Ce choix épistémologique irrigue aussi bien l’histoire des pouvoirs que l’histoire religieuse ou celle des migrations, l’histoire des savoirs ou celle des échanges de marchandises, et il inspire nombre de projets financés (cf. infra). Les historiens latino-américanistes sont ouverts au décloisonnement des disciplines. Anciennement assumé par l’ethno-histoire et l’anthropologie historique – spécificités du latino-américanisme français – ce décloisonnement s’est confirmé dans les études actuelles portant sur le devenir historique des populations amérindiennes. Le rejet revendiqué de tout essentialisme a bouleversé les approches concernant la diversité d’origine des populations ibéroaméricaines. En assumant les notions de race et de couleur, en faisant toute leur place à l’esclavage et aux zones

sociales grises qu’il a générées, les historiens latino-américanistes interrogent les logiques et les pratiques sociales de classification et étudient les contrecoups politiques de ces taxinomies avec les discriminations et résistances qu’elles produisent.

L’histoire sociale, l’histoire religieuse, l’histoire politique, l’histoire urbaine se sont transformées sous l’effet de ces renouvellements, notamment en renonçant à leur mutuelle étanchéité et en s’ouvrant à l’interdisciplinarité. L’histoire religieuse se tourne vers les interactions entre missions et sociétés locales, ou bien vers la place occupée par les laïcs dans les processus de christianisation, débouchant ainsi sur la dimension politique du religieux.

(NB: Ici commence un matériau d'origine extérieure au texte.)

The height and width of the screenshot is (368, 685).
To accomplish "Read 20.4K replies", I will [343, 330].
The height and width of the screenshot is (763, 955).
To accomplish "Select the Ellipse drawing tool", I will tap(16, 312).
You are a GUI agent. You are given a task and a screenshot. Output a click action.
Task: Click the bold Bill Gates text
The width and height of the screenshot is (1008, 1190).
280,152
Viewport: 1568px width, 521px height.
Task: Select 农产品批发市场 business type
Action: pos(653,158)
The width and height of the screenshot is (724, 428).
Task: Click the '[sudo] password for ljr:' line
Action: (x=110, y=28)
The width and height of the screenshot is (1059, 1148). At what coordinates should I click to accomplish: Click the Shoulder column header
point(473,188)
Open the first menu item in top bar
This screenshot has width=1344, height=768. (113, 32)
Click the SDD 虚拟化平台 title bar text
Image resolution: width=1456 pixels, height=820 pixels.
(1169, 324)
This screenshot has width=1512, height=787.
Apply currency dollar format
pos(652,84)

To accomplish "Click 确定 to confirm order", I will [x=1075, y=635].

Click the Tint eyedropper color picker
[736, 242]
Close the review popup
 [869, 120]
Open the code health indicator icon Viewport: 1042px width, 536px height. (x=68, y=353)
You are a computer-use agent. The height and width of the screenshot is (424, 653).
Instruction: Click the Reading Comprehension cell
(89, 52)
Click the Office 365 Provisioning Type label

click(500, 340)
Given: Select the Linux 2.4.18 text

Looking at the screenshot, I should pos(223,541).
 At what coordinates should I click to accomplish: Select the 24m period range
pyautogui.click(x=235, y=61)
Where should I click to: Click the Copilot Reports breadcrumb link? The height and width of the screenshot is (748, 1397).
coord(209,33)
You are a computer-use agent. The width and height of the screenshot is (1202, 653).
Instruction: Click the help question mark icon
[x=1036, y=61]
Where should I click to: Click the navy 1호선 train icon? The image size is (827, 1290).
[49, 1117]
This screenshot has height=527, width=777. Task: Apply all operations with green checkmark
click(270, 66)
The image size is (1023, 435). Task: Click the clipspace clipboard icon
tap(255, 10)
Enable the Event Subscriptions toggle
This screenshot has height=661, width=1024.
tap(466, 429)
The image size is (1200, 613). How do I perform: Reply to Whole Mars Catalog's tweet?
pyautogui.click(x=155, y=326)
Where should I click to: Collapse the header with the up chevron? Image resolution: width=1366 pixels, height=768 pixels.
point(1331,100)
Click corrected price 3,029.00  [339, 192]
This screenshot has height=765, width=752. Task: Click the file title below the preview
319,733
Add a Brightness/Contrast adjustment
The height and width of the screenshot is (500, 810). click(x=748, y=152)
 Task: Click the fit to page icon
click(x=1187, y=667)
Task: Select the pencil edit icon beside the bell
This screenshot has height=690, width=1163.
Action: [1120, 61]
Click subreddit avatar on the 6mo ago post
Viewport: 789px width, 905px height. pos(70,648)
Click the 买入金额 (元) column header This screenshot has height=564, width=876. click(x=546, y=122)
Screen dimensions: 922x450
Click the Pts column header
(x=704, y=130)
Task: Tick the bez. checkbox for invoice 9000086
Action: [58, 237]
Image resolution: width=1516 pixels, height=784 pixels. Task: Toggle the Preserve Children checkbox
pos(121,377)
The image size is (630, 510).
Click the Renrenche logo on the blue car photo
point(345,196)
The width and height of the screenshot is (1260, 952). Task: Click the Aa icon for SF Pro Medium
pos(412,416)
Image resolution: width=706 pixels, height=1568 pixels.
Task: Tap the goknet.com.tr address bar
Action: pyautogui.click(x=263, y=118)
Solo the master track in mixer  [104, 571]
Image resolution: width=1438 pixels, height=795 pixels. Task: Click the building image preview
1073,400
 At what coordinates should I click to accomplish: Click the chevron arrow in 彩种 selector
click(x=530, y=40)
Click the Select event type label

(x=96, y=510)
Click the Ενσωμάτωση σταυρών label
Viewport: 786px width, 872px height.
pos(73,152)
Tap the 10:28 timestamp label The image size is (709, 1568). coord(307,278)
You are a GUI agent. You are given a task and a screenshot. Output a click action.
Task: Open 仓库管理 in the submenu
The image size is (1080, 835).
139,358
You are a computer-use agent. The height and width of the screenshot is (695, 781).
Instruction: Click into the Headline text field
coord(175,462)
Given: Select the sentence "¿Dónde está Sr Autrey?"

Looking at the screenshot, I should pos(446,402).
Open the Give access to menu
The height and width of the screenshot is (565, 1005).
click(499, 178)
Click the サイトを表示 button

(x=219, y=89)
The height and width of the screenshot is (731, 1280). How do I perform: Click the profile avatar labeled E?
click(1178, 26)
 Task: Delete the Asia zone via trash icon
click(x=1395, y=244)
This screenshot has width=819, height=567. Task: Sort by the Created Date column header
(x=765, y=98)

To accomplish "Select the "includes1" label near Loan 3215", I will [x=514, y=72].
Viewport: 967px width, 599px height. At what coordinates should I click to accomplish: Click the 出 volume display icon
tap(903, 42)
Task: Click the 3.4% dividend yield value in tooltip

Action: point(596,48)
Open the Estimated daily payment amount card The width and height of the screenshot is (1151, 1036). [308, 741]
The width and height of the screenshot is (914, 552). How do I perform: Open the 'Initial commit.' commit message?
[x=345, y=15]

L’histoire politique est devenue celle des formes multiples de pouvoir qui s’exercent sur les territoires et les populations et celle de la construction étatique à l’époque des indépendances et au-delà ; elle se revendique comme sociopolitique, ou bien se nourrit des apports de l’histoire du droit, tendance que l’on constate également dans le cas de l’histoire de la propriété foncière, tandis que l’histoire urbaine met en scène toutes sortes de mobilités. Les conflits, guerres, et formes de violence sociale, politique ou militaro-étatique sont aussi devenus des objets de recherche historicisés grâce aux approches sociohistoriques fondées sur la localisation et l’exploitation de sources pertinentes (archivistiques et orales) dont la difficulté d’accès suppose la présence des chercheurs sur le terrain. Enfin, il faut souligner l’essor récent de l’histoire culturelle de l’Amérique latine qui met notamment en exergue les multiples formes de connexion entre l’espace régional et le reste du monde.